Ha! Kiedy miałam 4 lata. Mam trzy starsze siostry, dwie przyszywane – kuzynki i rodzoną siostrę. Dzieciństwo w dużej mierze spędziłyśmy razem. No i ja jako najmłodsza zawsze grałam księżniczki. Non stop wychodziłam za mąż. Strasznie mi się to podobało, tylko mdlałam nie w tych momentach, co trzeba. No i już wtedy czułam się przy tych moich siostrach jak gwiazda. Uznałam, że to jest fantastyczne, i że pójdę w tym kierunku. A tak naprawdę to powiem Ci szczerze, że jeszcze w pierwszej klasie liceum byłam przekonana, że zostanę tłumaczem.
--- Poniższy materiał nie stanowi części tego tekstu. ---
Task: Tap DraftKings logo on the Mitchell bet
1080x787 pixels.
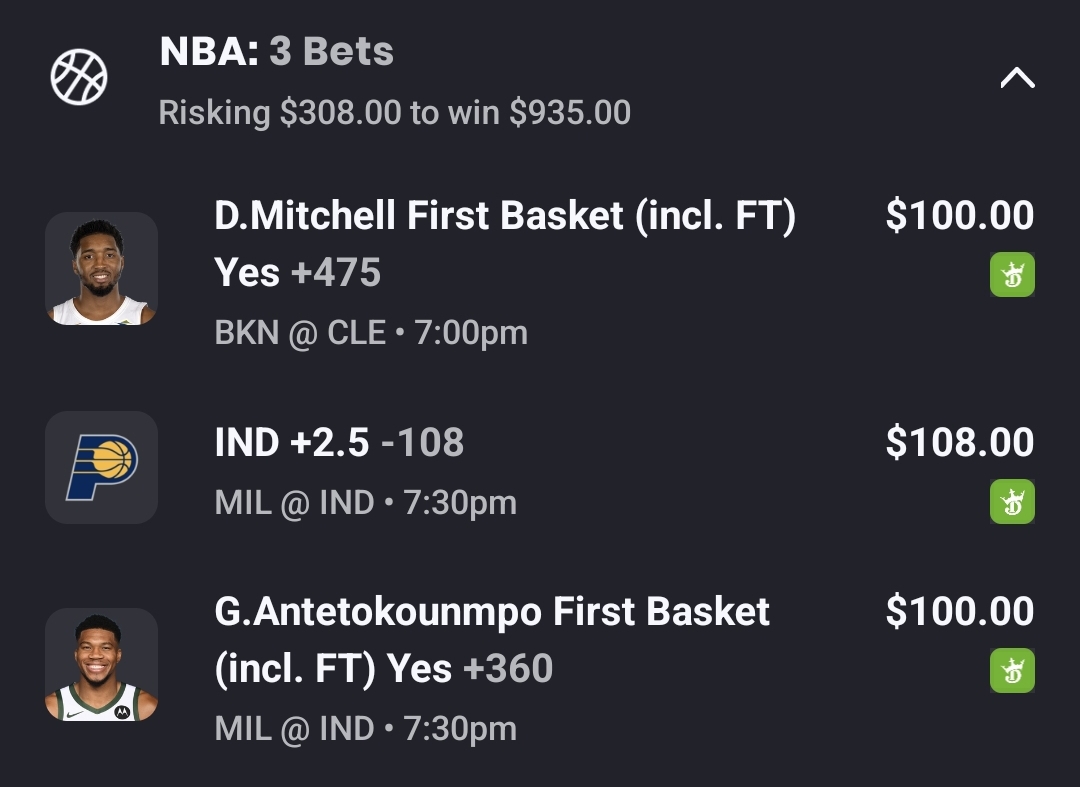Action: [x=1012, y=275]
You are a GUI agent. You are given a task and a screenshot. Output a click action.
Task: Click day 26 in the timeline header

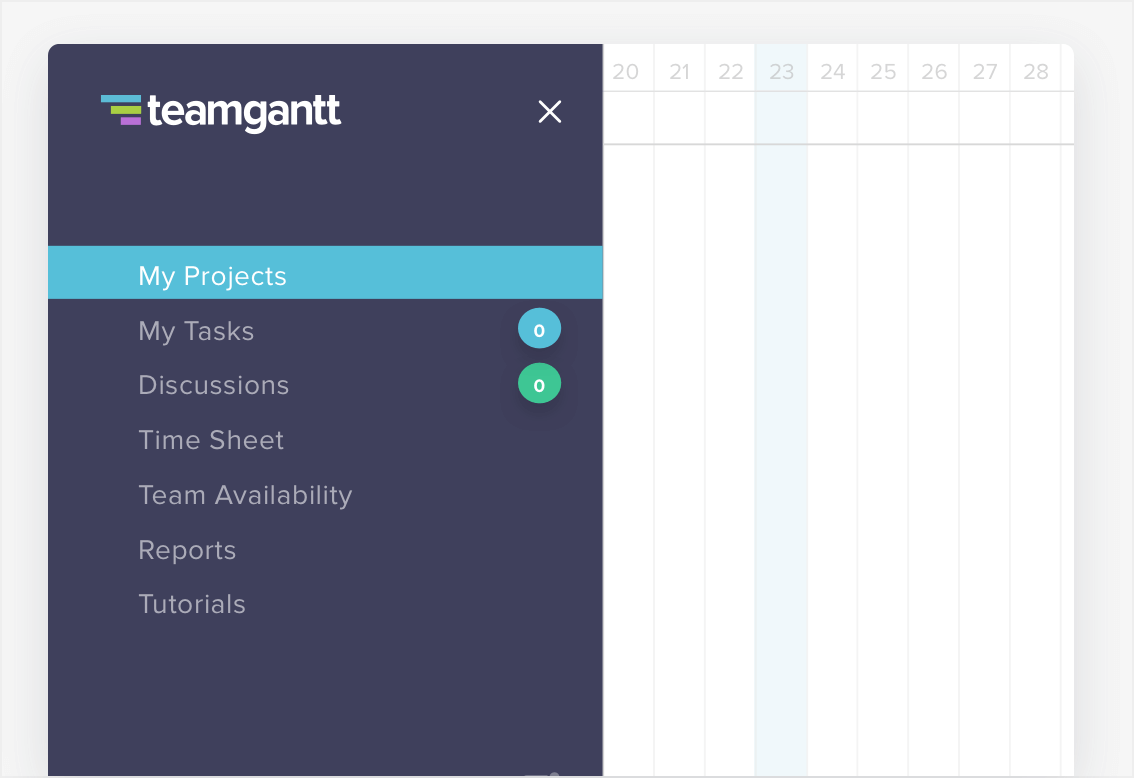[x=934, y=70]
Zawsze mnie ciągnęło w stronę teatru, ale nie byłam pewna, czy warto w tym pokładać jakieś nadzieje. W trakcie liceum jednak zdecydowałam się na aktorstwo. Ale oczywiście nie dostałam się po maturze do żadnej szkoły aktorskiej. Poszłam za to do Studium Animatorów Kultury na specjalizację teatralną. I tak dzięki systematycznej, mozolnej pracy udało się, bo przyjęto mnie do Państwowej Wyższej Szkoły Teatralnej we Wrocławiu na Wydział Lalkarski i ją skończyłam. A wcześniej robiliśmy Zakład Krawiecki Krawiecki [wrocławski teatr niezależny – przyp. red.]. Pierwsze spektakle to była „Lekcja”, w której grała Magda Skiba i Dominik Krawiecki w reżyserii Tomasza Talerzaka i „Zatrudnimy trzeciego klauna” na podstawie Matei Visnieca. To były piękne czasy, ale wszystko się właśnie rozpadło przez brak menadżera.

A jak znalazłaś się w Teatrze Modrzejewskiej?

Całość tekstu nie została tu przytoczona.